During the pandemic, a three-year pause in eligibility reviews led to a 32% increase in Medicaid memberships among market players like Centene (New York Stock Exchange: CNC), Elevance Health (ELV) and Molina (MOH).
“As expected, this is reducing the profit growth of the health insurers we rate, but it is just one of several drivers of this trend,” the analysts wrote, adding that “we expect the majority of disenrolled individuals to re-enroll in the individual market or in insurance-based in employers.” “
However, Moody’s expects long-term implications of how Medicare Advantage star ratings are calculated. The annually updated system ranks MA plans on a performance-based scale of one to five, and plans with a rating of four or five stars are eligible to receive bonus payments when they apply for reimbursement from Medicare.

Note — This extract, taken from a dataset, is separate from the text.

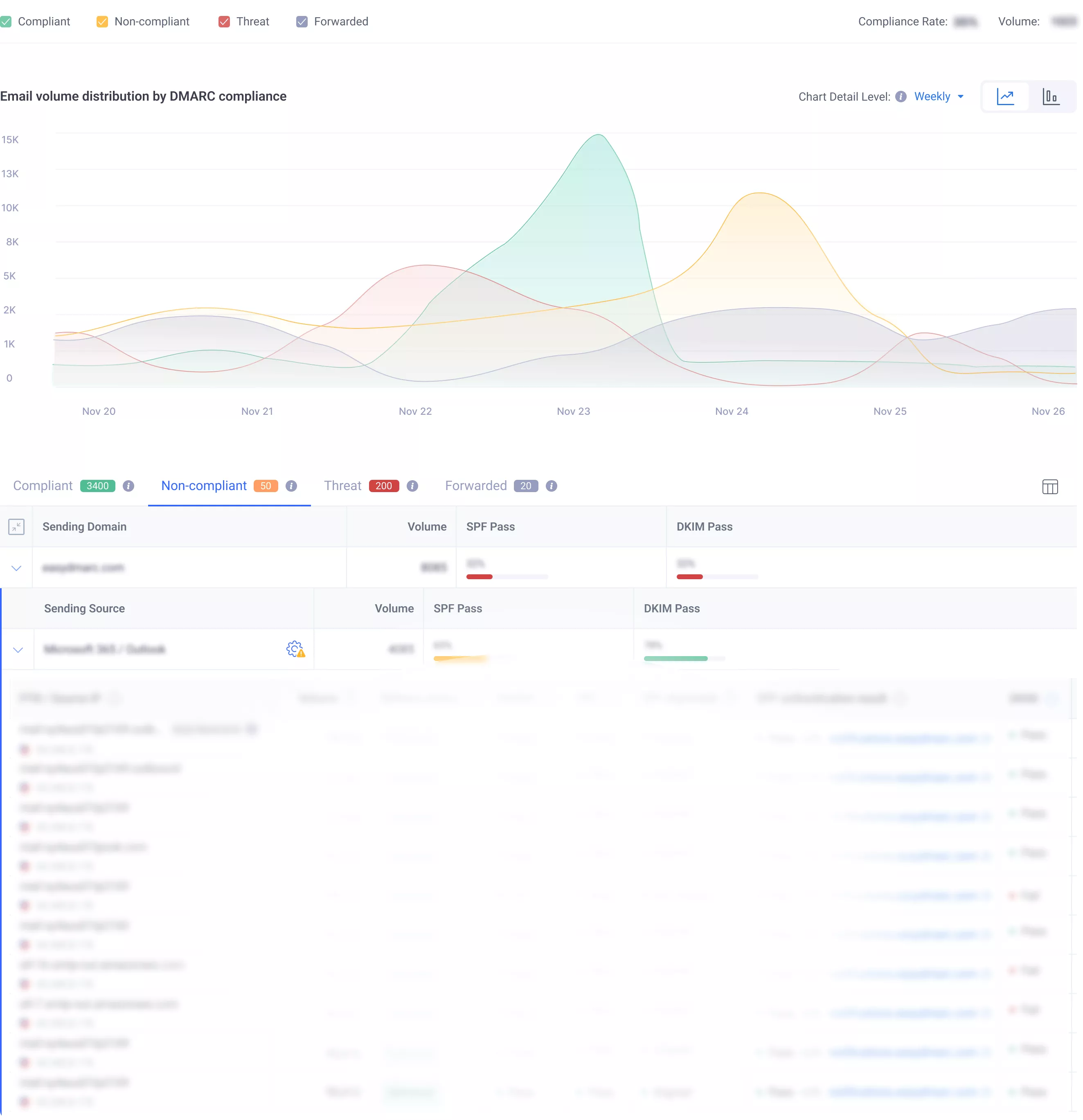This screenshot has width=1083, height=1120.
Task: Open the Threat tab
Action: click(x=342, y=486)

In October, Elevance (ELV) shares fell after disclosing that the percentage of its MA members in plans with ratings of four stars or higher had fallen to 34% for the 2024 rating year from 64% a year ago.
Other notable trends in the industry include very popular but expensive weight loss drugs known as GLP-1 receptor agonists from Novo Nordisk (NVO) and Eli Lilly (LLY).
Moody’s argued that while health insurers can reflect their costs in policy rates, it is a risk to their corporate clients if LPG-1 use is not properly managed.
“Health insurers can include these costs in policy prices“, the analysts wrote, adding that “however, for corporate clients who contract with health insurers only for administrative services and who otherwise self-insure, the risk is greater, especially if utilization is not effectively controlled “.